我々はそれまでも、セミやバッタみたいな「生まれた場所や時代が違えば普通にこれを食べていたかも......」と思えるようなものを実際に食べてみるという遊びをしていて、ついにその食指がヘビまで伸びたのだった。
沢のほとりで捕獲したヘビはシマヘビだった。虫かごの代わりに持ってきた洗濯ネットのなかでウネウネとうねる細長い体を見つめながら、なんとなくこのまま逃がして帰りたいような気もした。一同の中でそれを口に出す者はなかった。
ある友人が部屋と台所を貸してくれたので、みなみ会館の近くにあった彼のアパートで捌いて食べることになった。
蒲焼きと塩焼きの二通りで調理したシマヘビは、小骨が多くて食べにくいけれど美味しかった。捌くのも簡単で、首を落として皮を剥くだけである。内臓は皮にくっついて体から分離してくれるのだ。
サバイバル指南書などで、山で遭難して食料がなくなったらヘビを食べることを奨励しているものを読んだことがあるけれど、ヘビは本当に非常食として有能だったのである。
困ったのは生ごみの処理である。
ヘビの解体と調理に部屋を貸してくれた友達だったが、ヘビの生首や内臓を三角コーナーに放置して帰ろうとするとさすがに文句を言い始めた。
仕方がないので適当な場所に埋めて処理することにした。ヘビが活動していたのだからおそらく季節は春~夏だったのだろうと思う。我々はヘビの残りカスを入れた袋をもって、生ぬるい風が吹く夜の街に繰り出した。
埋める場所を見つけるのには難儀した。
民家の軒先は通報されそうなので論外。神社仏閣の類も気が引ける。街路樹の足下は土が固くて小さなスコップで掘り返すのが難しい。
誰かが「都会には土がないんだ!」と嘆いた。
結局、かなりの時間夜の街をさまよった挙句、ようやく都合のよさそうな植え込みを見つけて、埋めたような気がする。
2023年、初夏。
たまに一緒に仕事をすることのある方が『罠 the trap』と書かれたTシャツを着てやってきた。
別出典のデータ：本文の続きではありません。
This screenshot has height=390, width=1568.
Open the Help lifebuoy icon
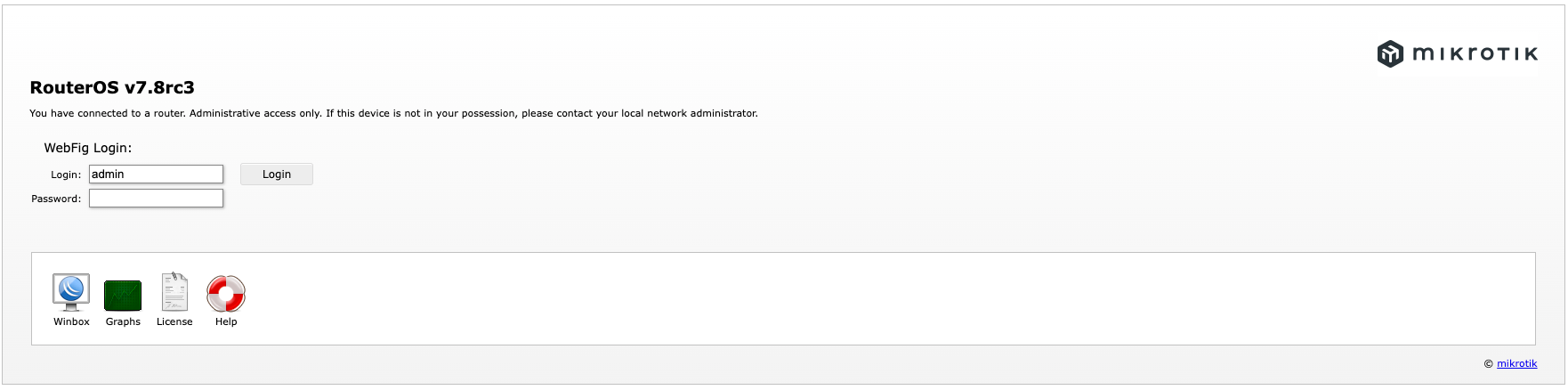pos(226,293)
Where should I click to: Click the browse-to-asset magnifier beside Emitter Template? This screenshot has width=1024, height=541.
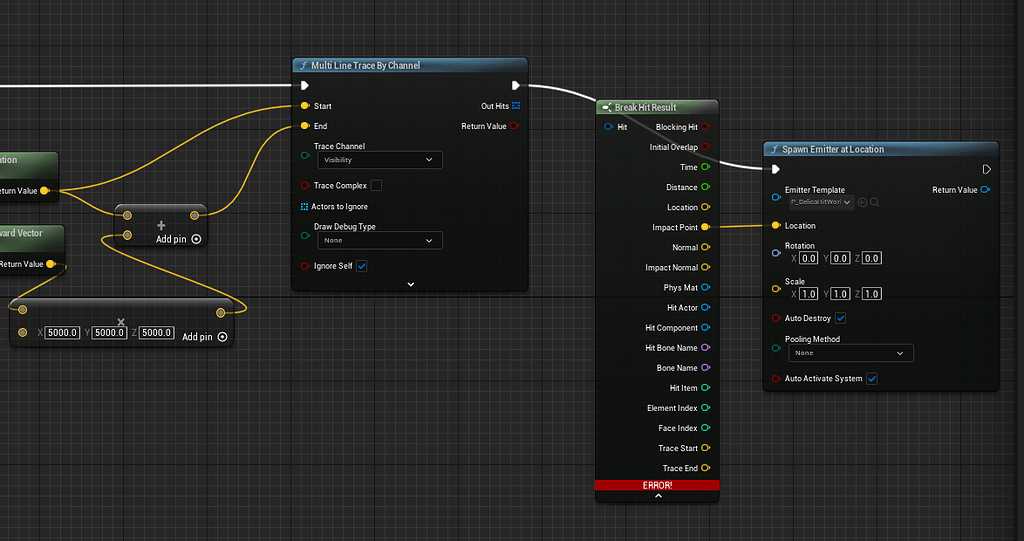pos(875,202)
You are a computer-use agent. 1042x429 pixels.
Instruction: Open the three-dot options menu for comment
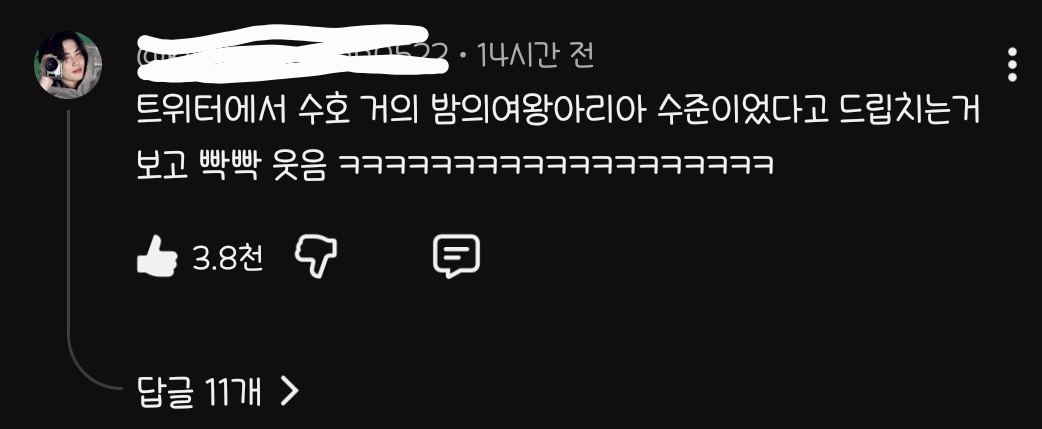click(x=1012, y=64)
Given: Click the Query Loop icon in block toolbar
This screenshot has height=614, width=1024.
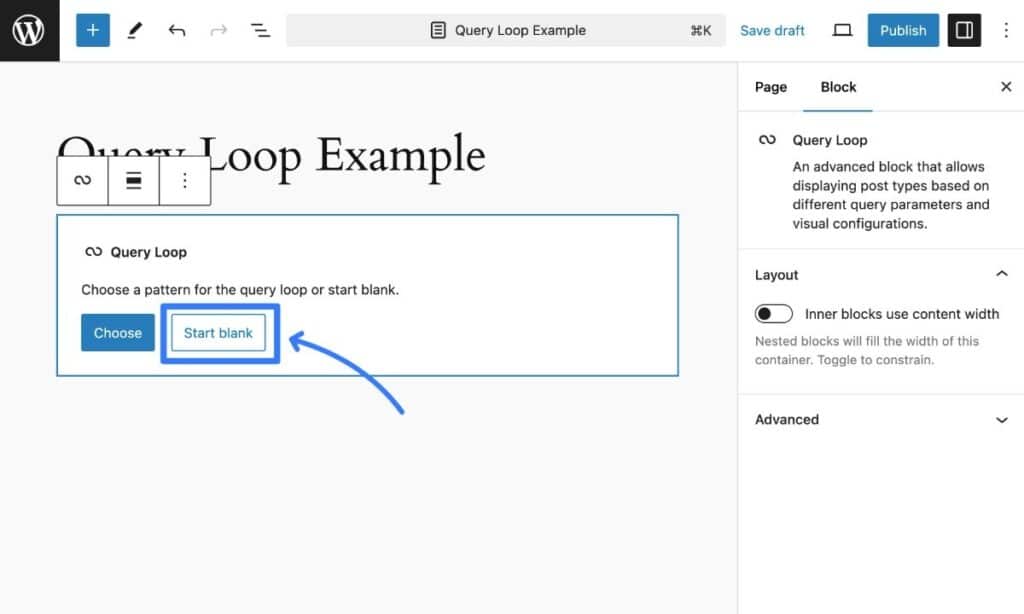Looking at the screenshot, I should pos(81,180).
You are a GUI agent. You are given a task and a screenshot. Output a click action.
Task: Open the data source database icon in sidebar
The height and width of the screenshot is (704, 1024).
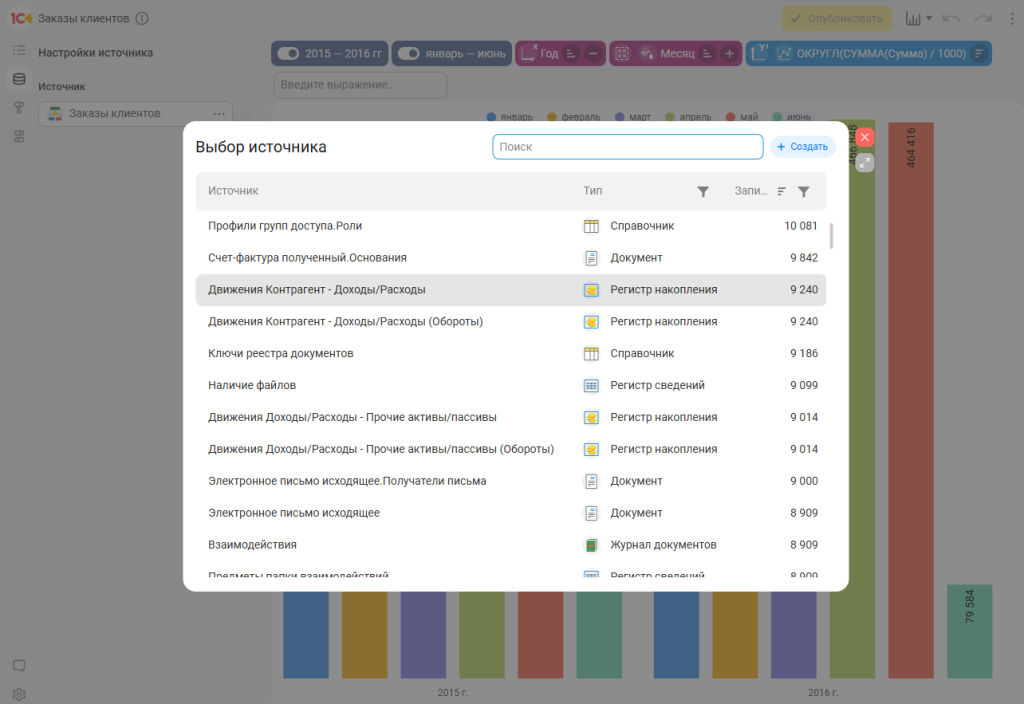[x=18, y=79]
思わず「なんですか、それは」と聞くと、待ってましたと言いたそうにニヤニヤ笑いながら説明してくれた。
『私立探偵 濱マイク』という永瀬正敏主演のシリーズものの映画がある。三作作られた映画のタイトルがそれぞれ『我が人生最悪の時』『遥かな時代の階段を』そして『罠 the trap』なのだという。罠Tシャツは三作目の公開を記念して作られたノベルティだった。
「イノシシやシカを捕まえるためのくくり罠ってあるでしょ?だから哺乳類が好きな人と仕事するときに着てくるようにしてるんです」とその人は言った。罠Tシャツは私に向けられた罠だったのだ。まんまと「それはなんですか?」と聞いてしまった。
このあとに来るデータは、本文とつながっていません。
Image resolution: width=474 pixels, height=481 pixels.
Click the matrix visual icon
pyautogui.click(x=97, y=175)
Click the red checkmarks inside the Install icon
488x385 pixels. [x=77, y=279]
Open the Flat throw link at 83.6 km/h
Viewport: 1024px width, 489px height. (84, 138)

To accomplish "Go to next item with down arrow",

三作全てを映画館で見たその人が言うには、一番印象に残っているのは『我が人生最悪の時』である。しかしそれは映画の内容よりもそのときの自分の状況によるところが大きくて、直前にバイクで転んでICUに入院していた自分とかぶって見えたからだと言っていた。
家に帰ってから、アマプラで配信されていないか調べてみた。映画はなかった。ただ映画公開の数年後に放送されたドラマシリーズは配信されていることがわかった。試しに見てみることにした。
第1話の冒頭。事務所で飼っていた金魚が死んで悲しむ濱マイク。アミダクジで負けて弔い係をやることに。金魚の死体とスコップを持って横浜の街を右往左往する濱マイク。そこで一言。
「都会には土がねえ」
背中の毛が逆立つのがわかった。
2023年8月4日
映画館で『我が人生最悪の時』を観た。
私がこの映画の存在を知って関心をもつのとほぼ同時に、30周年記念の4Kリマスター版公開が始まったのである。つくづくなんという偶然だろう。
金曜の夜だというのに座席はガラガラだった。たぶん観客の中で自分が最年少だったと思う。
しかし映画は面白かった。あえて白黒で撮影されることで情報量が削ぎ落とされたストイックな画面は美しかった。永瀬正敏演じる濱マイクのギロっとした目つきは野良犬みたいな満たされなさと攻撃性をたたえて鋭く、触れるものを切り刻んでいくような危険なかっこよさがあった。
いい映画と、いいタイミングで知り合えてラッキーだと思った。順次上映される残りの二作も観にこようと思った。次に罠Tシャツの人に会ったときに感想を言うのだ。
2023年8月5日
乗っている自転車の前輪にカバンを巻き込んで前転、顔から道に突っ込んだ。10年以上使ってきたメガネが大破。右目の横が裂けて大量に血が吹き出た。
まさに『我が人生最悪の時』
2023年9月9日
『罠 the trap』を観た。これで三作全てを映画館で観たことになる。
『罠 the trap』は各所に謎かけのような演出が散りばめられていて、三作の中で一番ミステリーとしてはツッコミどころが多いけれど、同時に考察すべき要素も多い作品だと感じた。クレジットを見るまで、濱マイクと犯人が永瀬正敏の一人二役だと確信が持てなかった。
転んでできた顔の傷は触るとまだ痛いけれど、少なくとも表面的にはだいたい直ったようである。
『濱マイク』三部作の監督である林海象の出身地が京都で、私が自転車で転んだところの目と鼻の先に彼の店があるということを最近知った。店の中に隠し扉なんかがある愉快なバーらしい。そのうち行ってみたいと思う。